Ушел Сидоров от военкома и задумался: плохо быть неграмотным. Думал, думал Сидоров и надумал: поступил в школу грамоты. Похвалил его военком, записал в школу. И теперь Сидоров доволен: „И теперь мне черт не брат, потому я грамотный!“

Конечно, Булгаков не совсем прав, называя свой рассказ „вещью совершенно ерундовой“, рассказ читается, но уж очень примитивна цель, сама идея этого рассказа, агитационно-плакатно и стилистическое решение этой темы.
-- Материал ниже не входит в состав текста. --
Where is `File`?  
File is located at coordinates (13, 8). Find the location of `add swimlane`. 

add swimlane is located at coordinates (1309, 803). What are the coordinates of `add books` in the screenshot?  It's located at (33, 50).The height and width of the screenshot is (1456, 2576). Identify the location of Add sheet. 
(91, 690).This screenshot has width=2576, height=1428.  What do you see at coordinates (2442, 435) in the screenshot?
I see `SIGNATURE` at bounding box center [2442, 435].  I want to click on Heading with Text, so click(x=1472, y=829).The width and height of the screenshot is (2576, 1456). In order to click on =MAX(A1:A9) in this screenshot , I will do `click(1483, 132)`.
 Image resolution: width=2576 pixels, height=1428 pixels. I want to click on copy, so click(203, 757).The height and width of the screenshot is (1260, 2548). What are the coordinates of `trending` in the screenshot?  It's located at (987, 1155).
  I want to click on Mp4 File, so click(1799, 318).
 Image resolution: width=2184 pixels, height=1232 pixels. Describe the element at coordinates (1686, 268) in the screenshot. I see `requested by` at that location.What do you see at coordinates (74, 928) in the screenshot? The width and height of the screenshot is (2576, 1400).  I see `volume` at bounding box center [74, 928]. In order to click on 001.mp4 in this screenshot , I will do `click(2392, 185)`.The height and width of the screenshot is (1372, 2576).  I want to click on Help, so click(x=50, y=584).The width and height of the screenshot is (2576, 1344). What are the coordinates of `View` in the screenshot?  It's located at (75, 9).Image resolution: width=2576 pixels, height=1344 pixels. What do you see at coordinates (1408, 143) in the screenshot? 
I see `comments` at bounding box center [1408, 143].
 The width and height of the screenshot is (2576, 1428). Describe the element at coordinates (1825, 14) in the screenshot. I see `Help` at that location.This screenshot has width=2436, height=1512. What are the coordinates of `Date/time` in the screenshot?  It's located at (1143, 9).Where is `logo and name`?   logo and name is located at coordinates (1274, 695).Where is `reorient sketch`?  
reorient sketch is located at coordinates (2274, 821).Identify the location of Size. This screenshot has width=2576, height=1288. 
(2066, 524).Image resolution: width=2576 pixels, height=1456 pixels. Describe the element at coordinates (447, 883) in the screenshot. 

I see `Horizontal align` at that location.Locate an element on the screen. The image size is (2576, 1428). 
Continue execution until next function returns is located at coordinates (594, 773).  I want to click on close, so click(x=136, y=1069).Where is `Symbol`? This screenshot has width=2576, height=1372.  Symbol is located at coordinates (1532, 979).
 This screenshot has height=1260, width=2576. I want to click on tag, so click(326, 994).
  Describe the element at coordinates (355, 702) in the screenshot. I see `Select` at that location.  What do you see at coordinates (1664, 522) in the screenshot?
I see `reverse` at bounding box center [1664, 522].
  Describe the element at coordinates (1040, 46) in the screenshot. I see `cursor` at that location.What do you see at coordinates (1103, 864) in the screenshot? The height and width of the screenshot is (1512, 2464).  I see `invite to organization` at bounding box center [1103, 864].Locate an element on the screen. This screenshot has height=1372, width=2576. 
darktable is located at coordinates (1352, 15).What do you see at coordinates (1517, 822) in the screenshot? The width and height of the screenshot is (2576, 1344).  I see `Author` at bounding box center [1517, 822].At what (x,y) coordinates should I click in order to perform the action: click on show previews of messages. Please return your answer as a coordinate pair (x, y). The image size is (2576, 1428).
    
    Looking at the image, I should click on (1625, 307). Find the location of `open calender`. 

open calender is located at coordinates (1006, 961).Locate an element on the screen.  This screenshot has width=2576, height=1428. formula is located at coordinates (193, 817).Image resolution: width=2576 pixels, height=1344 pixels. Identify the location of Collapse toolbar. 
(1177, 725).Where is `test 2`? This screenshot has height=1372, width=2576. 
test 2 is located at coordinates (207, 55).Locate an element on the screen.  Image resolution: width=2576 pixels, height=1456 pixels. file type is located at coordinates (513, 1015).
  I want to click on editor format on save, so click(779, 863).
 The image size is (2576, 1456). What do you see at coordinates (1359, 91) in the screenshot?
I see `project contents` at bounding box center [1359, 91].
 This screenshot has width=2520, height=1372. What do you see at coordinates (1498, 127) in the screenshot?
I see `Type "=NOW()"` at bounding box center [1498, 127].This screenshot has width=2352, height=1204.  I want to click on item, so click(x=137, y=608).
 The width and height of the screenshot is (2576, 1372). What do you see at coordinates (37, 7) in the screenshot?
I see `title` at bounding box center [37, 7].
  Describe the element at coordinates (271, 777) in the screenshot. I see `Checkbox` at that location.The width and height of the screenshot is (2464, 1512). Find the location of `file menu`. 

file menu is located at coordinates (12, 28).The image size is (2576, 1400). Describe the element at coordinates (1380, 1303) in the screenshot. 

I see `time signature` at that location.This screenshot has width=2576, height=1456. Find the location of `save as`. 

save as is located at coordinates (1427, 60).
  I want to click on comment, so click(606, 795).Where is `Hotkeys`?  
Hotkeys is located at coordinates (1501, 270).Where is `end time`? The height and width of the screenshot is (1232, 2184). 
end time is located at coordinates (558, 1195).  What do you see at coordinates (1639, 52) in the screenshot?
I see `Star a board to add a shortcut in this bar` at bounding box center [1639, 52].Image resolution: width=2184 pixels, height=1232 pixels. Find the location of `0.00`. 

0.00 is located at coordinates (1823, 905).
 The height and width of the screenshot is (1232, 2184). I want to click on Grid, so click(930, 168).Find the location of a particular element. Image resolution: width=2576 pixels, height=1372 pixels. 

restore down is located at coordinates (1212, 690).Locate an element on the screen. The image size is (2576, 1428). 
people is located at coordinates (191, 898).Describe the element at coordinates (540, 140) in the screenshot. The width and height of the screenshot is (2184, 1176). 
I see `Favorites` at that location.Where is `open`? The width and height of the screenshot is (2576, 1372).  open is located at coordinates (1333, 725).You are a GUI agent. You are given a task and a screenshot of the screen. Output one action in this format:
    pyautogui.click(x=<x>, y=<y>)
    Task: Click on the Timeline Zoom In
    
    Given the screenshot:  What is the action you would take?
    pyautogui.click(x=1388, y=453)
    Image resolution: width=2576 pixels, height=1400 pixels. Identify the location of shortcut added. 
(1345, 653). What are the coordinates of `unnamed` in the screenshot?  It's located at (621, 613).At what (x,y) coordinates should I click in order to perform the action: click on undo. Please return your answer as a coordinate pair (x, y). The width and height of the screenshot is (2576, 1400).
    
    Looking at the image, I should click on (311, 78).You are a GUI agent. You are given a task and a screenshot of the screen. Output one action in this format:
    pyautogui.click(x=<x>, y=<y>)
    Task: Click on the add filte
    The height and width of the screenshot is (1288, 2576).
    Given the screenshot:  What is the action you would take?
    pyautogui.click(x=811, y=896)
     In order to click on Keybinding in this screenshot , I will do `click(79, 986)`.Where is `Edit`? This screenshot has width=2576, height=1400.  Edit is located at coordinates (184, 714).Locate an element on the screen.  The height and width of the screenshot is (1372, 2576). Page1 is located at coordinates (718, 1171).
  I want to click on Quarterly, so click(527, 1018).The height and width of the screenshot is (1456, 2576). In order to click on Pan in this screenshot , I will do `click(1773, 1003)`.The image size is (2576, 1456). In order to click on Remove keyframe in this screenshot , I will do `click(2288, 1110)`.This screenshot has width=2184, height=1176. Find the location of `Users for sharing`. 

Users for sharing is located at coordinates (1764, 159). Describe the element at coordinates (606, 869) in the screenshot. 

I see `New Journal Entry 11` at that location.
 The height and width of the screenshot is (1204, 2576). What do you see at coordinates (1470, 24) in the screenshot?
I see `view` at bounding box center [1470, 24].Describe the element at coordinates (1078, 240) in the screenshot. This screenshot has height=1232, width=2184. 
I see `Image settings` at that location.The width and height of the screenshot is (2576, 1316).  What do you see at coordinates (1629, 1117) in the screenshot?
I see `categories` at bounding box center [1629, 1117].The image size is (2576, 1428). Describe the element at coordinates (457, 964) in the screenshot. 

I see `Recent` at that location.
Но таких агитационно-пропагандистских сочинений было много в первые годы советской власти: нужно было вот таким способом внушать необходимость учиться и учиться.

Да и в этом рассказе пробивается одна из главных мыслей Булгакова: человек должен быть свободен в своем выборе, но уже начала действовать командно-принудительная система, которая опутывала человека, превращая его в послушный винтик. Пусть здесь цель прекрасна, но сам способ достижения цели чудовищен. Возможно, Булгаков не думал об этом, когда писал этот явно „вымученный“ рассказ (помните слова Михаила Афанасьевича о том, что ему приходится заниматься „подлинным“ и „вымученным“?), но объективно смысл рассказа именно в этом — и после революции человек нс свободен в своем выборе. И эта мысль пройдет через все его творчество, воплотится и в „Дьяволиаде“, и в „Собачьем сердце“, и в „Роковых яйцах“, а главное — в романе „Мастер и Маргарита“.